I’ll start with what I liked about the Agora. I was pleasantly surprised by the quality of the rear camera, and even though grain can be an issue in moderately lit conditions, it produces well exposed images in many circumstances. Compared to similarly priced devices the Agora definitely wins in this department, although it’s still several steps behind the high-end sector, as you’d expect.
On the less surprising side, performance from the Qualcomm Snapdragon 400 SoC inside, paired with 1 GB of RAM, is more than adequate for everyday tasks. Near-stock Android 4.4 is kept smooth and responsive, while there’s also enough grunt to play most games at the display’s native 720p resolution. Battery life from the 9.5 Wh internal cell is also adeqaute, although not as good as I was expecting.

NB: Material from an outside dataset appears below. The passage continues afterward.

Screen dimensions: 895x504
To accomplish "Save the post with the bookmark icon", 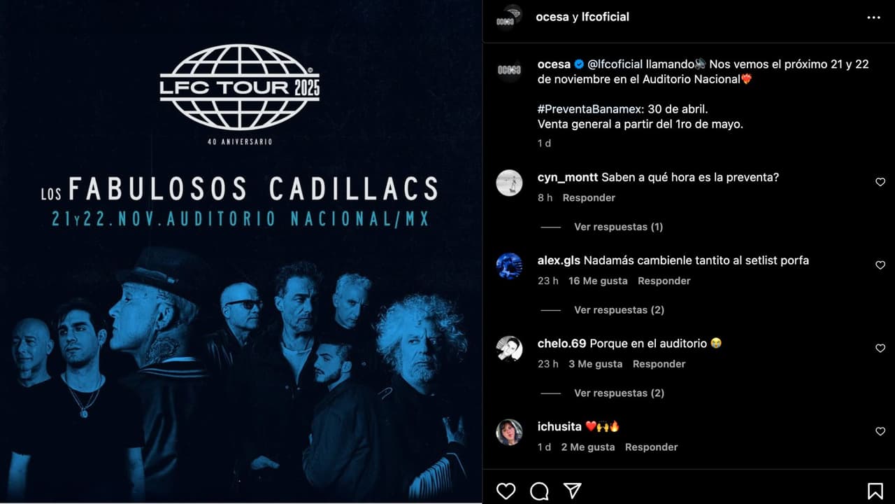I will pos(875,491).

I was disappointed with the display quality on the Agora, with BenQ clearly opting for the cheapest IPS panel, which delivers mediocre color quality even though its resolution is on-par with other devices at this price point. It’s also very hard to view the panel outdoors, with a lack of reflection reduction techniques hampering its usage despite good indoor brightness.

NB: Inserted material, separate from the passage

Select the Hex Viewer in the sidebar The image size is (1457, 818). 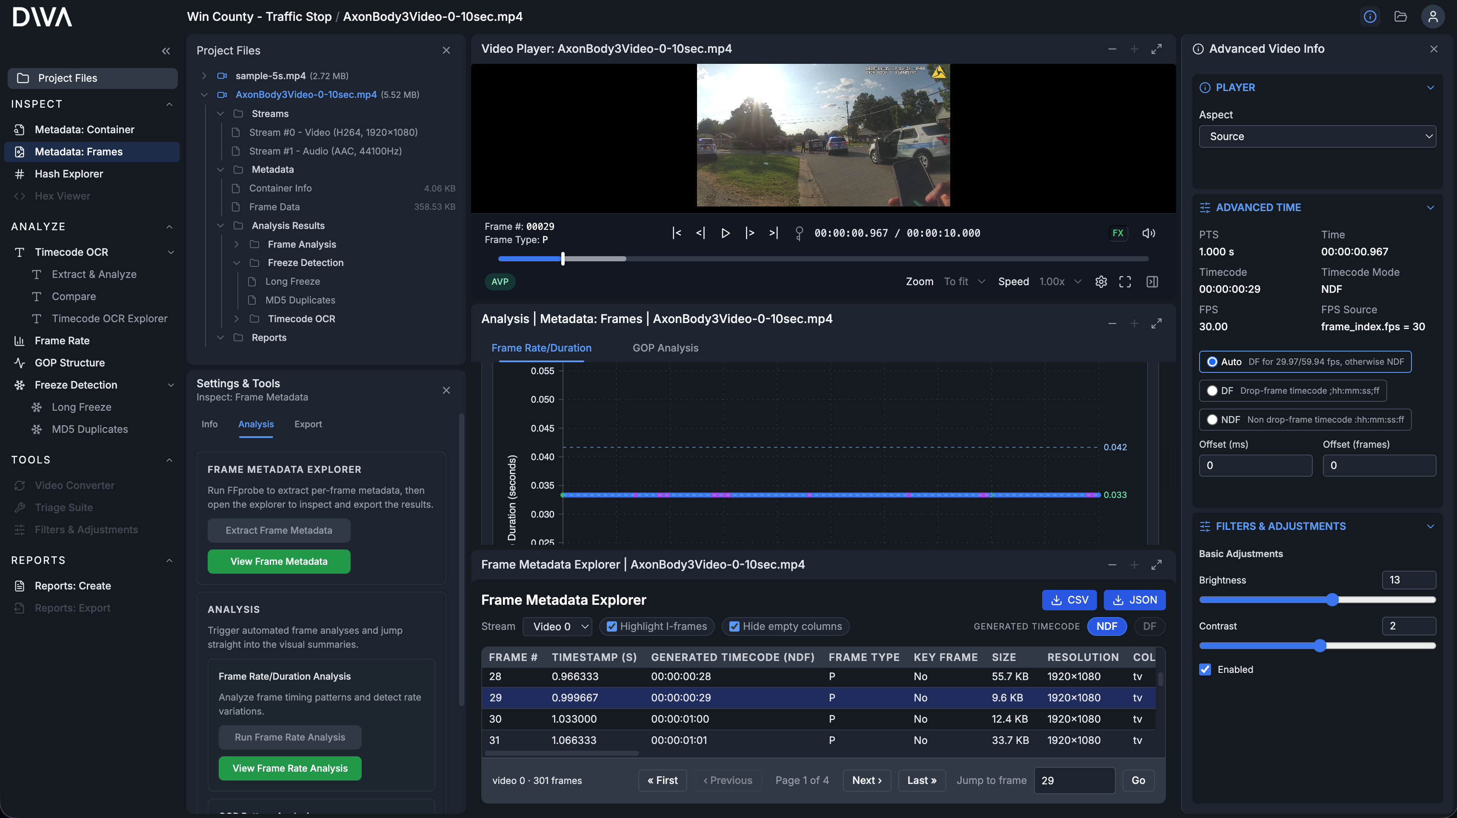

The design is also bland and uninteresting. The use of mostly plastic makes the Agora 4G feel cheap in your hands, and it’s not the most ergonomic device I’ve ever used, especially as BenQ decided to place the power button along the top edge. It simply looks like a generic smartphone, which when you consider its hardware as well, you realize it basically is.
There’s nothing wrong with a generic smartphone though, so long as it’s priced appropriately. In that respect, Kogan has done reasonably well for the Australian market, slapping an AU$229 price tag on it that matches the local price for the LTE-equipped Moto G. The Moto G is a marginally better device across the board, but if you want a better camera and battery life the Agora 4G is definitely worth considering.
Outside of Australia, the Agora 4G is a much harder sell. At US$219, it’s $20 more than the Moto G 4G with the added uncertainty of not supporting all the LTE bands in Europe or North America. If it doesn’t support 4G in your area, the second-generation Moto G for $179 looks like a much better deal, and for a whole $50 less the Asus Zenfone 5 seems like an absolute bargain.
Pros: Surprisingly decent 8-megapixel camera. Good performance for a mid-range device. Runs near-vanilla Android 4.4.
Cons: Bland, generic smartphone design. Below average display quality. About $40 too expensive in a very competitive price segment. A few strange software bugs.